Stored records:
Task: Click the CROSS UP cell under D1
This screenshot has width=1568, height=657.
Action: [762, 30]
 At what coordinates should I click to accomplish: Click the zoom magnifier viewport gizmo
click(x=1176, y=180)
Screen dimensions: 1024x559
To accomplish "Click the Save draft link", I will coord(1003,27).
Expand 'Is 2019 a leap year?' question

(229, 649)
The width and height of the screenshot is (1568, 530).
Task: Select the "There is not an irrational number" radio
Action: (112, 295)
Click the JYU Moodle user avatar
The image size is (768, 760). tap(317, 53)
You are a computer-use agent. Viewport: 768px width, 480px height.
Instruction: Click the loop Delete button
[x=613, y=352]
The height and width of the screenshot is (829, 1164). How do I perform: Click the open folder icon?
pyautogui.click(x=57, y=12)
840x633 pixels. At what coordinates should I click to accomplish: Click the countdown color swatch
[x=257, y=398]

▸ **Work required**
Reproduce every entry above word for word, without changing anything.

▸ **Task output**
Task: Click the CROSS UP cell under D1
This screenshot has width=1568, height=657.
Action: [762, 30]
 At what coordinates should I click to accomplish: Click the zoom magnifier viewport gizmo
click(x=1176, y=180)
Screen dimensions: 1024x559
To accomplish "Click the Save draft link", I will coord(1003,27).
Expand 'Is 2019 a leap year?' question

(229, 649)
The width and height of the screenshot is (1568, 530).
Task: Select the "There is not an irrational number" radio
Action: (112, 295)
Click the JYU Moodle user avatar
The image size is (768, 760). tap(317, 53)
You are a computer-use agent. Viewport: 768px width, 480px height.
Instruction: Click the loop Delete button
[x=613, y=352]
The height and width of the screenshot is (829, 1164). How do I perform: Click the open folder icon?
pyautogui.click(x=57, y=12)
840x633 pixels. At what coordinates should I click to accomplish: Click the countdown color swatch
[x=257, y=398]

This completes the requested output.